Adesso si attende la bozza del nuovo decreto per la consultazione pubblica, e poi, si spera, entro i primi mesi del 2017, si potrà partire.

«Questa è forse la più grossa differenza fra la situazione nostra ed olandese: lì, fin dall’inizio, il biometano lo possono produrre e immettere nella rete, in Italia, nonostante da noi il biogas sia un settore maturo e con un’industria leader a livello mondiale, siamo ancora in attesa di dare il via agli investimenti», aggiunge Curlisi.

Secondo la visione del CIB, un impianto di digestione anerobica del futuro, per funzionare con pochi o nessun aiuto pubblico,  dovrebbe poter decidere cosa fare del proprio biogas momento per momento: quando la rete elettrica ha bisogno di un servizio di bilanciamento, che paga il kWh un prezzo più alto di quello di base, il biogas può venir utilizzato nel cogeneratore per produrre elettricità.
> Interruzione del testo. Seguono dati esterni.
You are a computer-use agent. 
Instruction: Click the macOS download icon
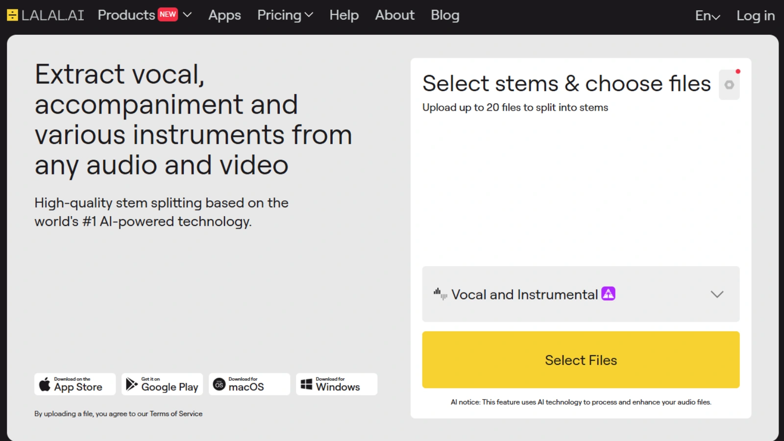219,385
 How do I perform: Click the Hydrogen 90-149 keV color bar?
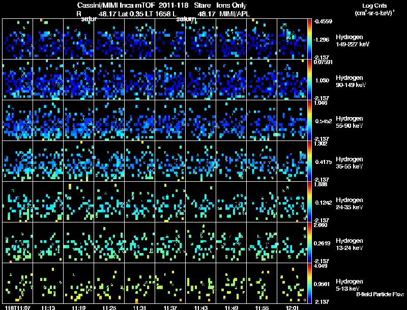click(309, 80)
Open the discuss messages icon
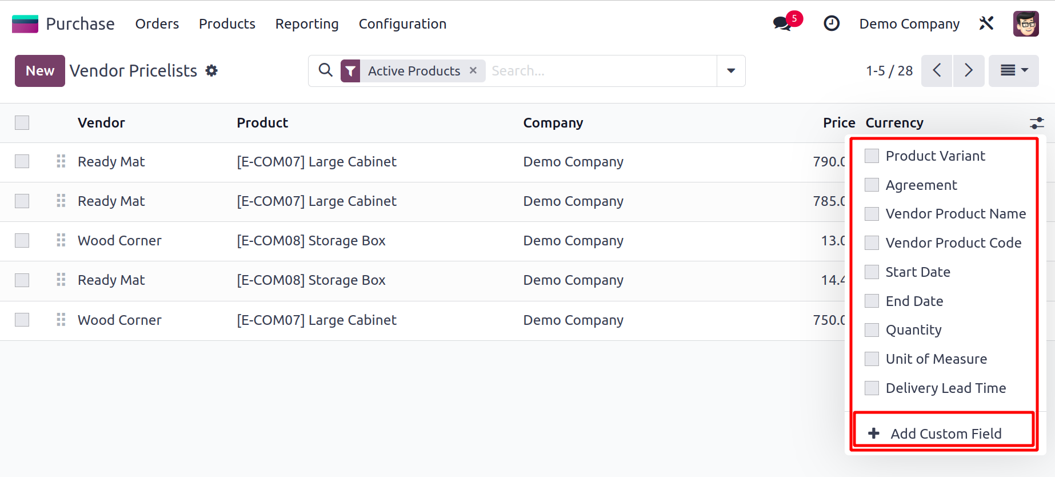This screenshot has height=477, width=1055. 782,23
Per far questo servirà l’estensione da parte dell’Aeegsi dei servizi di dispacciamento anche ai piccoli impianti a rinnovabili, mentre in altri momenti il biogas può essere convertito in biometano e in quella forma stoccato, immesso in un metanodotto o utilizzato in un distributore per autotrazione. Ma per far questo servirà il decreto ministeriale sul biometano.

«Solo se concederemo questa flessibilità fra i vari impieghi possibili del biogas – conclude Curlisi – la filiera della digestione anerobica potrà riprendere ad espandersi in Italia, dando il suo importante contributo non solo alla limitazione delle emissioni di gas serra, ma anche all’occupazione, al sostegno alla zootecnica e, non meno importante, a partecipare al comparto dei biocarburanti, che dovranno entro il 2020 costituire il 10% dei carburanti per autotrazione venduti in Europa».

Sostituendo così prodotti esteri di molto dubbia sostenibilità, come l’olio di palma asiatico impiegato oggi per il biodiesel, con sostenibilissimo biometano prodotto in Italia.